--- TRY IT ---
Print the listing in full, with no character changed.

--- MATERIALS PROVIDED ---
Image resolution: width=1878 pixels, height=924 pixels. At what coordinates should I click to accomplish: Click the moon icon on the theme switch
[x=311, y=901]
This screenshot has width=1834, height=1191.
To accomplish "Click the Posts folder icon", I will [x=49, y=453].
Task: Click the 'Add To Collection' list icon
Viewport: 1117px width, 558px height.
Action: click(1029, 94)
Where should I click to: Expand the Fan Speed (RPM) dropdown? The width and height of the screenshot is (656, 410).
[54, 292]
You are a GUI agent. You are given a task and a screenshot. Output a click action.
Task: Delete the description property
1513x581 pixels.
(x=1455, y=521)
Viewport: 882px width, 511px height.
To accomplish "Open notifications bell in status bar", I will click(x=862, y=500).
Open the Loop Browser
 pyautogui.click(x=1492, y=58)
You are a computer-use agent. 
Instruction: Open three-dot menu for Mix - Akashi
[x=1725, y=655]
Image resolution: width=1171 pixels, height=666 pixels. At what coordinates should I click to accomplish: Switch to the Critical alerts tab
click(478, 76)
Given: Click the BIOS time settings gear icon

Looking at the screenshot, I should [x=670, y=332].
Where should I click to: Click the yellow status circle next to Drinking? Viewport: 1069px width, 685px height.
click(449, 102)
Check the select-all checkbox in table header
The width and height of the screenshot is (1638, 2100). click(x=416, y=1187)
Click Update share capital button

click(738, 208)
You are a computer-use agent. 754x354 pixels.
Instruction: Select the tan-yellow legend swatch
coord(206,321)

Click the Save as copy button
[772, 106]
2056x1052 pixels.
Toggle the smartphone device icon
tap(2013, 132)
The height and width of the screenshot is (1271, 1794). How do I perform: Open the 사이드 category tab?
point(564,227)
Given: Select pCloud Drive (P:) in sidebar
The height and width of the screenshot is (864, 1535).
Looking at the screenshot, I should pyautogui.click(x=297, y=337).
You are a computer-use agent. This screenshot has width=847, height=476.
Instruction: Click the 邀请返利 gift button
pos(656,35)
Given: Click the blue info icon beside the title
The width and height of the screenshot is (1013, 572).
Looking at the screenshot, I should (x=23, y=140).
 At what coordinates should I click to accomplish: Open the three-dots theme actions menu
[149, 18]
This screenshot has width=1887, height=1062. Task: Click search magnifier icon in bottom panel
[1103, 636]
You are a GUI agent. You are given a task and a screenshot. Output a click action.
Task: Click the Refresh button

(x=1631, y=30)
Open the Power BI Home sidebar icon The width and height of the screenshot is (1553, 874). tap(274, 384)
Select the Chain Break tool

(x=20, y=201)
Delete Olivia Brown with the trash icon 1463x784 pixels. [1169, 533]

--- ANSWER BELOW ---
Image resolution: width=1878 pixels, height=924 pixels. At what coordinates should I click to accomplish: Click the moon icon on the theme switch
[x=311, y=901]
This screenshot has width=1834, height=1191.
To accomplish "Click the Posts folder icon", I will [x=49, y=453].
Task: Click the 'Add To Collection' list icon
Viewport: 1117px width, 558px height.
Action: click(1029, 94)
Where should I click to: Expand the Fan Speed (RPM) dropdown? The width and height of the screenshot is (656, 410).
[54, 292]
You are a GUI agent. You are given a task and a screenshot. Output a click action.
Task: Delete the description property
1513x581 pixels.
(x=1455, y=521)
Viewport: 882px width, 511px height.
To accomplish "Open notifications bell in status bar", I will click(x=862, y=500).
Open the Loop Browser
 pyautogui.click(x=1492, y=58)
You are a computer-use agent. 
Instruction: Open three-dot menu for Mix - Akashi
[x=1725, y=655]
Image resolution: width=1171 pixels, height=666 pixels. At what coordinates should I click to accomplish: Switch to the Critical alerts tab
click(478, 76)
Given: Click the BIOS time settings gear icon

Looking at the screenshot, I should [x=670, y=332].
Where should I click to: Click the yellow status circle next to Drinking? Viewport: 1069px width, 685px height.
click(449, 102)
Check the select-all checkbox in table header
The width and height of the screenshot is (1638, 2100). click(x=416, y=1187)
Click Update share capital button

click(738, 208)
You are a computer-use agent. 754x354 pixels.
Instruction: Select the tan-yellow legend swatch
coord(206,321)

Click the Save as copy button
[772, 106]
2056x1052 pixels.
Toggle the smartphone device icon
tap(2013, 132)
The height and width of the screenshot is (1271, 1794). How do I perform: Open the 사이드 category tab?
point(564,227)
Given: Select pCloud Drive (P:) in sidebar
The height and width of the screenshot is (864, 1535).
Looking at the screenshot, I should pyautogui.click(x=297, y=337).
You are a computer-use agent. This screenshot has width=847, height=476.
Instruction: Click the 邀请返利 gift button
pos(656,35)
Given: Click the blue info icon beside the title
The width and height of the screenshot is (1013, 572).
Looking at the screenshot, I should (x=23, y=140).
 At what coordinates should I click to accomplish: Open the three-dots theme actions menu
[149, 18]
This screenshot has width=1887, height=1062. Task: Click search magnifier icon in bottom panel
[1103, 636]
You are a GUI agent. You are given a task and a screenshot. Output a click action.
Task: Click the Refresh button

(x=1631, y=30)
Open the Power BI Home sidebar icon The width and height of the screenshot is (1553, 874). tap(274, 384)
Select the Chain Break tool

(x=20, y=201)
Delete Olivia Brown with the trash icon 1463x784 pixels. [1169, 533]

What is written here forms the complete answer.